Das Handyverbot im Hexbachtal: ein anderes Thema. „Wäre schon schön, wenn wir da wenigstens in der Pause mal kurz drauf gucken dürften . . .“, meinen die fünf Klassenkameraden übereinstimmend. Aber, wie gesagt: wenn Frau Nixdorff Nein sage . . .

„Früher war ich böse und schrie viel rum“

Enes kam vor zwei Jahren ins Hexbachtal, mit ganz anderen Problemen. Er war von der Realschule geflogen. Weswegen? „Schlechter Laune“, sagt der 14-Jährige. „Früher war ich böse, hab nie aufgepasst, nie Hausaufgaben gemacht und viel rumgeschrien.“ Erst im Hexbachtal habe er „Benehmen und Höflichkeit gelernt“. Wie? „Irgendwie hat es hier klick gemacht“, sagt er. Heute schreibt das „Problemkind“ nur noch Einsen und Zweien.

Besarta tat sich anfangs mit dem Thema „Pünktlichkeit“ schwer. In „Ilse“, dem Mitteilungsheft der Hexbach-Schüler für die Eltern, häuften sich damals wohl die Eintragungen. Aber irgendwann nervte es sie doch, dass die Fehlzeiten konsequent nachgeholt werden mussten. Im Praktikum jüngst, jedenfalls, da war Besarta „stets zwanzig Minuten zu früh“.

Hauptschule mit Auszeichnung

2014 zeichnete der Initiativkreis Ruhr Schulleiterin Ulrike Nixdorff mit dem Talent Award aus. Unter anderem, weil überdurchschnittlich viele Absolventen der Hauptschule im Hexbachtal einen Ausbildungsplatz finden.

Im Hexbachtal gelten strenge Regeln, auch was Kleidung und Benehmen angeht. Für Ulrike Nixdorff gründet der Erfolg ihrer Schule jedoch vor allem darauf, dass man hier auf Stärken, nicht Schwächen der Schüler blickt.

-=-=-

**AUFGABE 1**
Fasse den Text über die Hauptschule im Hexbachtal in drei Sätzen zusammen.
**AUFGABE 2**
Wie heißt im Text über die Hauptschule im Hexbachtal das Mitteilungsheft der Schüler für die Eltern?

**GEGEBENE DATEN**
-=-=-

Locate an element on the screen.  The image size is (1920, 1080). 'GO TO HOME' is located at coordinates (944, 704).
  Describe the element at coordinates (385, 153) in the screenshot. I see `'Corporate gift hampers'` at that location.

-=-=-

**MUSTERLÖSUNG 1**
Der 14-jährige Enes flog wegen schlechter Laune von der Realschule, lernte erst im Hexbachtal Benehmen und Höflichkeit und schreibt heute nur noch Einsen und Zweien. Besarta tat sich anfangs mit der Pünktlichkeit schwer, war im jüngsten Praktikum aber stets zwanzig Minuten zu früh. Der Initiativkreis Ruhr zeichnete Schulleiterin Ulrike Nixdorff 2014 mit dem Talent Award aus, unter anderem, weil überdurchschnittlich viele Absolventen einen Ausbildungsplatz finden, und sie führt den Erfolg trotz strenger Regeln vor allem darauf zurück, dass die Schule auf die Stärken der Schüler blickt.

**MUSTERLÖSUNG 2**
Das Mitteilungsheft heißt „Ilse“.